July 20, 2015
Here we go again… Apple is set to report its fiscal third quarter 2015 earnings tomorrow afternoon. Our projections for the quarter are below:
iPhones. We expect 50.5 million iPhone unit sales, representing a 44% annual increase and a 17% decrease from last quarter (which included the Chinese New Year). The ASP will likely remain high at $640 per unit, down only slightly from last quarter. However, there is potential upside here as channel checks have indicated stronger than expected interest in the 6 Plus, which has higher gross margins and ASP.
iPads. Don’t need to spend much time on this one. We expect 10.0 million units at an average selling price of $420 per unit. There continues to be interest, especially on the enterprise side, but we see slowing sales until Apple refreshes this product line.
Mac. We have a relatively conservative estimate of 4.5 million Mac sales at a $1,200 ASP. This is consistent with last quarter and the year ago quarter; however, there may be upside in this category due to the new Macbook Apple introduced this spring.
Software/iTunes. There has been a trend to see a slight decline in software sales between the March and June quarters; therefore we expect $4.9 billion in sales down from $5.0 billion last quarter.
Peripherals/Other. This is where things get fun. Excluding the Watch, we anticipate $1.75 billion in sales in this category (up only slightly from last quarter). We will be watching the gap between this figure and the reported number, which will approximate the revenue generated by the Apple Watch. We’re currently expecting a conservative 3.5 million units at a $550 ASP. This would equate to $1.9 billion in revenues. We have not adjusted our unit projection in over six months, because there’s been a relative dearth of data points that would influence our analysis.

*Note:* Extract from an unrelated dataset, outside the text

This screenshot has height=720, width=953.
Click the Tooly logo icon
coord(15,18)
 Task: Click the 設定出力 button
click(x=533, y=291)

On the ASP side, we currently expect 66% Sport / 33% Apple Watch / 1% Edition. With the Sport, we’re modeling 60% buying the smaller watch at a $350 ASP and 40% buying the larger model at $400 ASP. With the Apple Watch, we are modeling a 50/50 split between model sizes with ASP of $550 and $700, respectively. Lastly, we’re showing 1% purchasing the Edition at an average ASP of $10,000. In our view, these are all conservative ASP projections. There is upside to each aspect of this analysis; until we have more information, we do not want to “count on” more aggressive fundamentals here.
REVENUES / EPS. We are looking for $50.5 billion in revenues and $1.94 EPS, driven by gross margins at 40.5%. This is our base case, which tends to err on the conservative end of the spectrum. We believe there is upside, especially in the Mac and Apple Watch categories. However, as we all know, the most likely category to shift the results significantly from our projections is the iPhone.
Guidance. Our current revenue projection for Apple’s fourth fiscal quarter is $53.8 billion. In order to generate a “beat” roughly equivalent to the previous several quarters, we anticipate management guiding to a range with $50.5 billion as the midpoint and gross margins at 39%.
Management Commentary. We will be getting our first official results on the Apple Watch, which may help to subdue the unfounded “flop” rumors that have been widely discussed. This is Tim’s chance to quiet the peanut gallery (assuming he has good news to share). Management may also discuss user numbers for the brand new Apple Music service and recently launched Apple Pay. While neither of these contribute much to the bottom line at this point, it may help to shift the sentiment and quiet the recent dissent. The more significant questions – from a revenue standpoint – will revolve around any recent shifts in demand from Chinese consumers for the iPhone. The crash in Chinese stocks has led many investors to the conclusion that Apple will take a significant hit. Continued strength and encouraging commentary will likely have a big impact on analyst expectations and may lead to meaningful hikes in 2016 projections… and a higher P/E multiple.
BONUS CHART. Based on our current (relatively conservative) estimates for the June, Sept and Dec quarters, we’ve updated the chart below. In case there was any confusion, it’s clear that EPS expectations drive share price. Investors are forward looking and tend to price shares based on the future six months. As you can see below, investors began pricing in the negative EPS growth roughly five months early – in September 2012. With our EPS expectations through the December report (in late-Jan 2016), shares should continue to appreciate.
UPDATE – BONUS CHART #2: The chart below illustrates AAPL’s PE range over the past seven years. Shares of Apple tend to trade within a 4-5x PE range for roughly 18 months before adjusting into a new range. It has recently been trading between a 15x-19x PE range, with most of the action between a 16x-18x range. Based on our expected $8.75 LTM EPS to be reported tomorrow, we’d expect it to trade between $131-$166 (15x-19x) this quarter, with a majority of the price action between $140-$157 (16x-18x). If the share price does not move, it will be trading at a 15.0x multiple come Wednesday morning. If, on the other hand, it keeps the same multiple as today (16.3x), it will be trading at $143.